Repeat exactly the lines of the entries below from the one with "1024x609 pixels." through the one with "The height and width of the screenshot is (640, 1024).", both ends included, and nothing else.

─── Source data ───

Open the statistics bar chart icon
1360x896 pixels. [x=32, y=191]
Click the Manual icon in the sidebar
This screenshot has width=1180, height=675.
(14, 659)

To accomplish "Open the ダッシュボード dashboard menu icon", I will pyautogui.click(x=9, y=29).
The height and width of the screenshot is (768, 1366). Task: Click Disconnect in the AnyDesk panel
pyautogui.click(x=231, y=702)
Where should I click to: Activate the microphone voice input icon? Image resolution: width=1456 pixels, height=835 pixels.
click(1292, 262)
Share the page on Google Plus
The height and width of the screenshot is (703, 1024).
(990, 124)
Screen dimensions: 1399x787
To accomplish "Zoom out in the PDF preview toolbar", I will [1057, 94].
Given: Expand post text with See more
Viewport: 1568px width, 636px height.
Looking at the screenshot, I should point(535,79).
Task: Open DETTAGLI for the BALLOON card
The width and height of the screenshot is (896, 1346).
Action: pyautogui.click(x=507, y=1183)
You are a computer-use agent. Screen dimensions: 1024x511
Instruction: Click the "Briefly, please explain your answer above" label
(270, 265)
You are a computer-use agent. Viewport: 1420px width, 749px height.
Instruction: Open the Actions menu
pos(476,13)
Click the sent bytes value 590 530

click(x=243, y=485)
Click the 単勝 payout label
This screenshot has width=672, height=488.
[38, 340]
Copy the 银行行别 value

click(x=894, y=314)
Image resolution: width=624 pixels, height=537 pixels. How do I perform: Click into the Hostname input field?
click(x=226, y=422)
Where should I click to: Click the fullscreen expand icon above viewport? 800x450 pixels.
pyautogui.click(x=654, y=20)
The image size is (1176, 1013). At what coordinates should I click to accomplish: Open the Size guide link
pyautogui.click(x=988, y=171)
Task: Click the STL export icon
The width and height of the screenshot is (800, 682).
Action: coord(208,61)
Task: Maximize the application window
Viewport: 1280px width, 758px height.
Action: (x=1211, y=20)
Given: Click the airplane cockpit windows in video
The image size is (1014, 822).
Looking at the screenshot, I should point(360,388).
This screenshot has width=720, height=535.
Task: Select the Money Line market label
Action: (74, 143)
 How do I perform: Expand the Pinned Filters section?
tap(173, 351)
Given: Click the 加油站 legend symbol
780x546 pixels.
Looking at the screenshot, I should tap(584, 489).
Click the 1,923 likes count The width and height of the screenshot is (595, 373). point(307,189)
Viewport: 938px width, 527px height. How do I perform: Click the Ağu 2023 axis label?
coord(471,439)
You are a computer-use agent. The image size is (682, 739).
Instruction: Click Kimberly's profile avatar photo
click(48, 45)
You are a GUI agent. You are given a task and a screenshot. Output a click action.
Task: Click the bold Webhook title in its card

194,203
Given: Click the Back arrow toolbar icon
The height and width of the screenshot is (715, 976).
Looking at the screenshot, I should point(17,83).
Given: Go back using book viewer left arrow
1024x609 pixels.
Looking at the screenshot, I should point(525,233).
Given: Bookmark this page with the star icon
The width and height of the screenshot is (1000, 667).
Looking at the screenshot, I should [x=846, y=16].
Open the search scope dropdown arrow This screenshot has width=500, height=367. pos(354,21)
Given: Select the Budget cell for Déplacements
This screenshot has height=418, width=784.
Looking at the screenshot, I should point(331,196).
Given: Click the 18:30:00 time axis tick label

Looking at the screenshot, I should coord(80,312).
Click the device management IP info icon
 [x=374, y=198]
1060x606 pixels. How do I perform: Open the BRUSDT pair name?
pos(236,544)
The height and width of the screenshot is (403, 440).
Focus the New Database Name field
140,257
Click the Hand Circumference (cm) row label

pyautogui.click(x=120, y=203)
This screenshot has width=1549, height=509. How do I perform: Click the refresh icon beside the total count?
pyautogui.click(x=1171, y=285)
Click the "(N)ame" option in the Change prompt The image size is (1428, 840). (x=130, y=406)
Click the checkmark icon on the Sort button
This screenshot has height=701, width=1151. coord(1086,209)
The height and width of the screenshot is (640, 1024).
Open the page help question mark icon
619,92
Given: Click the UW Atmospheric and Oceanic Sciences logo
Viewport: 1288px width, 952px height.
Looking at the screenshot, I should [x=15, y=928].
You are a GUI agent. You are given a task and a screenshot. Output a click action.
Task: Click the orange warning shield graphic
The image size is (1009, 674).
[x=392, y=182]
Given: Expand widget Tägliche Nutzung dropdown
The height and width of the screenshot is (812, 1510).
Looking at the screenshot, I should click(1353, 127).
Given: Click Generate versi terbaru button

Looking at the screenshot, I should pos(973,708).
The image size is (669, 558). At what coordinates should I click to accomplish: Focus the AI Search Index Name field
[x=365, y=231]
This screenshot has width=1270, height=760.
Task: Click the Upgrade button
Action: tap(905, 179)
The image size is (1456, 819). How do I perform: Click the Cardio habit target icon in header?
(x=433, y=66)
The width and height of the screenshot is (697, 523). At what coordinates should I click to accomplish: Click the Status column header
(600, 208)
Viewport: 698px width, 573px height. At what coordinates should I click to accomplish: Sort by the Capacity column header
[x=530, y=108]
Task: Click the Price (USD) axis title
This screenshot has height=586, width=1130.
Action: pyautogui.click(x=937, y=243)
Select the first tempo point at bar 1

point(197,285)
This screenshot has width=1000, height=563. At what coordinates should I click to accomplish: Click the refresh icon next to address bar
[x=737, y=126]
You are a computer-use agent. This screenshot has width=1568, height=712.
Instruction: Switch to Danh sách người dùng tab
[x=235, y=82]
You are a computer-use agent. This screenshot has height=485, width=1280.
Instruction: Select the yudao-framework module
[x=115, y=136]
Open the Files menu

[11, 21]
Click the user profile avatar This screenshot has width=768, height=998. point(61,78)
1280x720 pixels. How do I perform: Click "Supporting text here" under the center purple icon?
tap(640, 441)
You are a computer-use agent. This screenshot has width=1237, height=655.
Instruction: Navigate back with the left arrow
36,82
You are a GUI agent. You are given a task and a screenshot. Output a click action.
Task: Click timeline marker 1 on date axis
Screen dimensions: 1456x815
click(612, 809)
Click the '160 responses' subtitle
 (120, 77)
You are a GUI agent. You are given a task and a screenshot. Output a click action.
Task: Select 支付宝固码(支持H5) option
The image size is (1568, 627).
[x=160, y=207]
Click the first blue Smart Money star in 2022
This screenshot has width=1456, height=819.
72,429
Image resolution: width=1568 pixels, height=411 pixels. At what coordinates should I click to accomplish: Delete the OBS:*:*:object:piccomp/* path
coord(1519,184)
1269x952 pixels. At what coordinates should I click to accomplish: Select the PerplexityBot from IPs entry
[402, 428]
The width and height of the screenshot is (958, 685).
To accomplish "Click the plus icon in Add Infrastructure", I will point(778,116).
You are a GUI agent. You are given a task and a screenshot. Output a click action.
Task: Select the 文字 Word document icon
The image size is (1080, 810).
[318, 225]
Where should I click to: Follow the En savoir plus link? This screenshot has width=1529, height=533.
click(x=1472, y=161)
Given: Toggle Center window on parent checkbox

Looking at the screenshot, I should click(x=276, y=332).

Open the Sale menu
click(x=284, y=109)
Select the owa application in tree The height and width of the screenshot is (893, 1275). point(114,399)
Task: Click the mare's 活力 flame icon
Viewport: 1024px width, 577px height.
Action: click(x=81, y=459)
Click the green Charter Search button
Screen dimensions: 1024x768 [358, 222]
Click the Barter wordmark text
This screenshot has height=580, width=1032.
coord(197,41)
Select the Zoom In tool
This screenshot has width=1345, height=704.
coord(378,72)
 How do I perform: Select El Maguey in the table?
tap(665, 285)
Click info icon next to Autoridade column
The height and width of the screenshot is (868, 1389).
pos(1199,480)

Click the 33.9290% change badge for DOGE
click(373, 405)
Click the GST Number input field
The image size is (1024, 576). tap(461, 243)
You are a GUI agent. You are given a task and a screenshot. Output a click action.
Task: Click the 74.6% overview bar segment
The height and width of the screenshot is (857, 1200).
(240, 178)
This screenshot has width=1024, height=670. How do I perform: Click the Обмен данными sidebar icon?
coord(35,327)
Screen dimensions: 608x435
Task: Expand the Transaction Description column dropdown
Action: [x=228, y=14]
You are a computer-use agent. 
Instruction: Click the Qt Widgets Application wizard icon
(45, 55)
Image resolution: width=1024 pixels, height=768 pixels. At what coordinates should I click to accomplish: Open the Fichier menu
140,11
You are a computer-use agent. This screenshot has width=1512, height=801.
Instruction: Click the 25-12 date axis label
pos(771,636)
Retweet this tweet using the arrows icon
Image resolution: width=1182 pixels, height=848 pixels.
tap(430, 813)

───

» **Answer space**:
1024x609 pixels.
Looking at the screenshot, I should point(525,233).
Given: Bookmark this page with the star icon
The width and height of the screenshot is (1000, 667).
Looking at the screenshot, I should [x=846, y=16].
Open the search scope dropdown arrow This screenshot has width=500, height=367. pos(354,21)
Given: Select the Budget cell for Déplacements
This screenshot has height=418, width=784.
Looking at the screenshot, I should point(331,196).
Given: Click the 18:30:00 time axis tick label

Looking at the screenshot, I should coord(80,312).
Click the device management IP info icon
 [x=374, y=198]
1060x606 pixels. How do I perform: Open the BRUSDT pair name?
pos(236,544)
The height and width of the screenshot is (403, 440).
Focus the New Database Name field
140,257
Click the Hand Circumference (cm) row label

pyautogui.click(x=120, y=203)
This screenshot has width=1549, height=509. How do I perform: Click the refresh icon beside the total count?
pyautogui.click(x=1171, y=285)
Click the "(N)ame" option in the Change prompt The image size is (1428, 840). (x=130, y=406)
Click the checkmark icon on the Sort button
This screenshot has height=701, width=1151. coord(1086,209)
The height and width of the screenshot is (640, 1024).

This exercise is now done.